A lot of people forget that the U.S. Coast Guard often carries a serious load in American military history, punching way out of their weight class. This had held true from the War of 1812 to the current standoffs in the East China Sea and the Persian Gulf, with stops at every conflict in between.
During WWII, besides putting some 250,000 men and women in uniform, put the equivalent of four infantry divisions on stateside Beach Patrol, manned squadrons of surface escorts (not only cutters but DDs, DEs, PFs, PCMs, and armed icebreakers), stood up the “Hooligan Navy” to protect the homeland from German and Japanese subs, conned flotillas of other landing craft and support craft, fielded patrol squadrons that included 120 PBY Catalinas, and put a fleet of small craft off the beaches of Normandy that pulled 1,500 men out of the water in June 1944. In all, the Coast Guard manned 802 of their own commissioned ships as well as 351 Navy, and 288 Army vessels during the conflict.
One of these unsung Coasties is Capt. Quentin Walsh.
Born in 1910, he graduated from the Coast Guard Academy in 1933 and was soon working Rum Row during the final days of Prohibition. He clocked in for peacetime service on the Clemson-class destroyer USS Herndon (DD-198)— which had been chopped to the USCG for the war on booze– as well as the famed cutters Yamacraw and Campbell. When the war began, he shipped out on the Coast Guard-manned troop transport Joseph T. Dickman which served across the globe, ferrying Allied troops across five continents.
Then-CDR Walsh in 1944 found himself on the staff of Commander U.S. Naval Forces in Europe, located in London, and was given command of a special scratch force (Task Unit 127.2.8) of about 50~ Navy Sea Bees that landed on Utah Beach on D-Day, armed with bazookas, hand grenades, rifles and submachine guns. Heading right for Cherbourg to the West, you could say he soon gained the keys to the city in a huge win.
As noted by the Coast Guard:
“Despite heavy casualties, his small force seized the port facilities and took control of the harbor the day after they entered the city.
After he discovered that the remaining German garrison at Fort du Homet held 52 U.S. Army paratroopers as prisoners, Walsh, under a flag of truce, exaggerated the strength of the forces under his command and persuaded the commanding officer of the remnants of the German garrison to surrender. These actions earned him the Navy Cross and, all told, he accepted the surrender of over 700 German soldiers.”
His citation:
“Heroism as Commanding Officer of a U.S. Naval party reconnoitering the naval facilities and naval arsenal at Cherbourg June 26 and 27, 1944. While in command of a reconnaissance party, Commander Walsh entered the port of Cherbourg and penetrated the eastern half of the city, engaging in street fighting with the enemy. He accepted the surrender and disarmed 400 of the enemy force at the naval arsenal and later received the unconditional surrender of 350 enemy troops and, at the same time, released 52 captured U.S. Army paratroopers. His determination and devotion to duty were instrumental in the surrender of the last inner fortress of the Arsenal.”

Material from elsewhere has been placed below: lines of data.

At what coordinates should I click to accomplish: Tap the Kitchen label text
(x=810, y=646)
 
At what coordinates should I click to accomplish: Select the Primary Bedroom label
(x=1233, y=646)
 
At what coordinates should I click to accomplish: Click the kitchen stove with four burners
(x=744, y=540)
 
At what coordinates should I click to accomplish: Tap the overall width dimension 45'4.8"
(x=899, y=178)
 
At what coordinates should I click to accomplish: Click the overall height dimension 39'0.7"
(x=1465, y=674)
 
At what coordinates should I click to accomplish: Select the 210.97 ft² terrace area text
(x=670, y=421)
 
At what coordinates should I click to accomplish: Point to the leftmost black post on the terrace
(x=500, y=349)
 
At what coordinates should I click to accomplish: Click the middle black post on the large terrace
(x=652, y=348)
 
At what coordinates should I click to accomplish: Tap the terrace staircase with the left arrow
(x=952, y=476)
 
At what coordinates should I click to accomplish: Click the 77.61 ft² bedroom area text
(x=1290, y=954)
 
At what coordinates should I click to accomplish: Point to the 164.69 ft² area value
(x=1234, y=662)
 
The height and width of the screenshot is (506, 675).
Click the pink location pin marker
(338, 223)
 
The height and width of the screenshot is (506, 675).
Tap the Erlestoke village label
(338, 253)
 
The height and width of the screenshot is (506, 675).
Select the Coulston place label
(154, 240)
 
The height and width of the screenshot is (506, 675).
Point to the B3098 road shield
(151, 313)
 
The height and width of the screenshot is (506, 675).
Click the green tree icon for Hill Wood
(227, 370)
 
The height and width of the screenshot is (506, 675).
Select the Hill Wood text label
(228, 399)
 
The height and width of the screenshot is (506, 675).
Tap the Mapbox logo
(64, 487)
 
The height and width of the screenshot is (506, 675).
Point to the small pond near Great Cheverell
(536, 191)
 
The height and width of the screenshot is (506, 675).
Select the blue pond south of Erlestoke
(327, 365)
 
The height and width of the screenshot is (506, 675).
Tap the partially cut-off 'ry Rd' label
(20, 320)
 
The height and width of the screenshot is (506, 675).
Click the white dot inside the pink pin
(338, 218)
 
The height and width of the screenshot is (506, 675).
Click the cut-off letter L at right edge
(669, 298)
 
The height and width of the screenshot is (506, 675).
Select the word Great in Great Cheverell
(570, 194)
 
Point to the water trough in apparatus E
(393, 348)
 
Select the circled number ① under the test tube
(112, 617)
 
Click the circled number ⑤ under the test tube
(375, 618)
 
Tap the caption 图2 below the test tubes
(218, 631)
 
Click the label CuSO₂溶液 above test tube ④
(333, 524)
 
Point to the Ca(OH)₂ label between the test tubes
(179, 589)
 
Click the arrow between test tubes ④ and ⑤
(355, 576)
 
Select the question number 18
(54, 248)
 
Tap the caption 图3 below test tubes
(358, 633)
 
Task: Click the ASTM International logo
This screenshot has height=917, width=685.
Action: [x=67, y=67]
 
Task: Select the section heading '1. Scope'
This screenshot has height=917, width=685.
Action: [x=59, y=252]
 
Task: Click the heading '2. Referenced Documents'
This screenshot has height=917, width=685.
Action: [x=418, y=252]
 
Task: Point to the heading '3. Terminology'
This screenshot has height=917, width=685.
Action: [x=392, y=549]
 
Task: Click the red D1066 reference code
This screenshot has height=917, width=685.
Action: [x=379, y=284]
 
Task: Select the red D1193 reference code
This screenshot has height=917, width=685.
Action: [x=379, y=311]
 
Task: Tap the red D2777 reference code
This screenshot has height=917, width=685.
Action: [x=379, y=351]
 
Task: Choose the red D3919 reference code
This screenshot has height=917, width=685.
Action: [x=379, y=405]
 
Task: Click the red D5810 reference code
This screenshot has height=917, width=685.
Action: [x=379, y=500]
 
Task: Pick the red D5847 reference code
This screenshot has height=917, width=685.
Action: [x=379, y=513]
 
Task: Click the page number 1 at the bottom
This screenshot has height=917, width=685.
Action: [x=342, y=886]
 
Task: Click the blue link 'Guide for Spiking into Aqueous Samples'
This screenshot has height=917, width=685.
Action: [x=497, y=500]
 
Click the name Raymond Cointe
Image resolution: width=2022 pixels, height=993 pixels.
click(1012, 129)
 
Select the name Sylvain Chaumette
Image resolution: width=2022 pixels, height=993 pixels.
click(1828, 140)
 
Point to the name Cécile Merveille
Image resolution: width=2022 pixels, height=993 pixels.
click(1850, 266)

Walsh later helped open up the ports of Brest and La Harve, enabling Patton and Monty to get the gas and gear they needed to liberate Northwestern Europe. Leaving the service in poor health in 1946, he returned to active duty for Korea and retired as a captain in 1960.
Walsh crossed the bar in 2000 at age 90 and is buried in Hurlock, Maryland.
Last week, on the 75th Anniversary of D-Day, SECNAV Richard V. Spencer named a future Arleigh Burke-class guided-missile destroyer, DDG 132, in honor of Walsh, in a ceremony at Cherbourg aboard the Coast Guard Training Ship Eagle (herself a captured German WWII-era vessel).
“For over two centuries, the Navy and Marine Corps team and the Coast Guard have sailed side by side, in peacetime and war, fair weather or foul,” said Spencer. “I am honored the future USS Quentin Walsh will carry Capt. Walsh’s legacy of strength and service throughout the world, and I am proud that for decades to come, this ship will remind friends and adversaries alike of the proud history of our services and the skill and professionalism of all those who stand the watch today.”